# Lightweight Fine-Tuning Project

TODO: In this cell, describe your choices for each of the following

- PEFT technique: In this process, we use the LoRA (Low-Rank Adaptation) technique. This method allows us to fine-tune the model efficiently by making small adjustments to certain layers of the pre-trained model. Specifically, we will focus on the attention layers to enhance the model's performance.

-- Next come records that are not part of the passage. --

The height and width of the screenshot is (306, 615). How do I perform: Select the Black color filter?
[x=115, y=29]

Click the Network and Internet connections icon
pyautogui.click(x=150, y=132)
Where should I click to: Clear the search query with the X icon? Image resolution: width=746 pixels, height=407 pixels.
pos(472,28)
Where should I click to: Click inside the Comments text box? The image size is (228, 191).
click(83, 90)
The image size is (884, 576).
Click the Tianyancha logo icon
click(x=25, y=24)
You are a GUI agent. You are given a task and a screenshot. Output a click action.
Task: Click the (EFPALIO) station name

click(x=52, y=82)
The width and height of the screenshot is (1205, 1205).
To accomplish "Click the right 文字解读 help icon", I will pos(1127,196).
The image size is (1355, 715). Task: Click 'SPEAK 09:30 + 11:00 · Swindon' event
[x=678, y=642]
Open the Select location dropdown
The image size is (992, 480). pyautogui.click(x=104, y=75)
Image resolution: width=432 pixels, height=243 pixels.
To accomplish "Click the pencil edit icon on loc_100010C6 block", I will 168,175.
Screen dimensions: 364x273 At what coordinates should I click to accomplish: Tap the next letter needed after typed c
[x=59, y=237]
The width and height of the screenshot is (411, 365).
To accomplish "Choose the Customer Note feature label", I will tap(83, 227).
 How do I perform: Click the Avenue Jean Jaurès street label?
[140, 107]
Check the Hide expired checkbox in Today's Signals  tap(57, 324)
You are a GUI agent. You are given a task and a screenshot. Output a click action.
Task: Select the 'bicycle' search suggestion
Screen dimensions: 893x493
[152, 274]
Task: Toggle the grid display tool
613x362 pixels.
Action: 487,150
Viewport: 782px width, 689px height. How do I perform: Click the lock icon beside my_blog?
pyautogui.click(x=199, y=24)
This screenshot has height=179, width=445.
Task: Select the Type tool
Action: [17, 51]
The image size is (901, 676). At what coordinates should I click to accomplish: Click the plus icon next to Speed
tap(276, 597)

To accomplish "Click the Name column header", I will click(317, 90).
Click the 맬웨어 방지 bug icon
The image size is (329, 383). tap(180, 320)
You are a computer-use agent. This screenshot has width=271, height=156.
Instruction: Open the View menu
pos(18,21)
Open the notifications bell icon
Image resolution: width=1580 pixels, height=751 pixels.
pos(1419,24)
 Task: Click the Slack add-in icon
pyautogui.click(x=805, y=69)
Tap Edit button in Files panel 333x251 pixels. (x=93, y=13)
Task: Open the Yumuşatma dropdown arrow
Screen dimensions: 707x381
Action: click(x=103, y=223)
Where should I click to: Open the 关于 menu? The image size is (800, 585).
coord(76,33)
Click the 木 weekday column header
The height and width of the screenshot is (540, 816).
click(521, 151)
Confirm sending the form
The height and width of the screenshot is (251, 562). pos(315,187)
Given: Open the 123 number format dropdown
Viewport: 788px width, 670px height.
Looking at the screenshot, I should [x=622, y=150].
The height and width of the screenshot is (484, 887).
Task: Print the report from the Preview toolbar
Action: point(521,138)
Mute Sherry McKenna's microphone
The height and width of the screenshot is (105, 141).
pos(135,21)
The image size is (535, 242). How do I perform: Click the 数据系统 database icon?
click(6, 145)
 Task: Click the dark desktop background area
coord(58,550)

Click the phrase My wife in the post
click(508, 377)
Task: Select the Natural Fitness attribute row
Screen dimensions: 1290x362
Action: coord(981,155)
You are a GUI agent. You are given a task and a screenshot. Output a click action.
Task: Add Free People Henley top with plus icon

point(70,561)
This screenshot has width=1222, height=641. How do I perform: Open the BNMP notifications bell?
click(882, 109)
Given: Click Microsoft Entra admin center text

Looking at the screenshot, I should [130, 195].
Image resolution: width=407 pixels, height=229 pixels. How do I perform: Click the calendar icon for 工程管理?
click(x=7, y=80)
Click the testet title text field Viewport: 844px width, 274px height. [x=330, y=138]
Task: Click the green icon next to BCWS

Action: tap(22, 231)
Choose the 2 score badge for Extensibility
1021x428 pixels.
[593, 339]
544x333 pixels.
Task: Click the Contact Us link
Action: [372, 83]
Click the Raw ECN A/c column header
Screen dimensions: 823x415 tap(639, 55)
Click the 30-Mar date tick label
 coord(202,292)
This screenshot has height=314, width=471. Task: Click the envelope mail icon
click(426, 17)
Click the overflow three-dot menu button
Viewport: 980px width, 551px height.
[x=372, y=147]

- Model: DistilBERT is a smaller, faster, cheaper, and lighter version of BERT. It retains 97% of BERT's language understanding capacity while being 60% faster and 40% smaller. It's well-suited for sequence classification tasks and is efficient for lightweight fine-tuning.

- Evaluation approach: 
    - Accuracy: Measures the proportion of correct predictions.
        
    - Precision, Recall, and F1-Score: These metrics provide detailed insights into the model's performance for each class. Precision is the accuracy of positive predictions, recall is the ability to find all relevant cases, and F1-score balances both.
        
    - Confusion Matrix: Shows the distribution of correct and incorrect predictions across all classes.

- Fine-tuning dataset: The AG News dataset is a popular text classification dataset that is used to categorize news articles into one of four classes: World, Sports, Business, and Sci/Tech. It's a balanced dataset with a manageable size for lightweight fine-tuning.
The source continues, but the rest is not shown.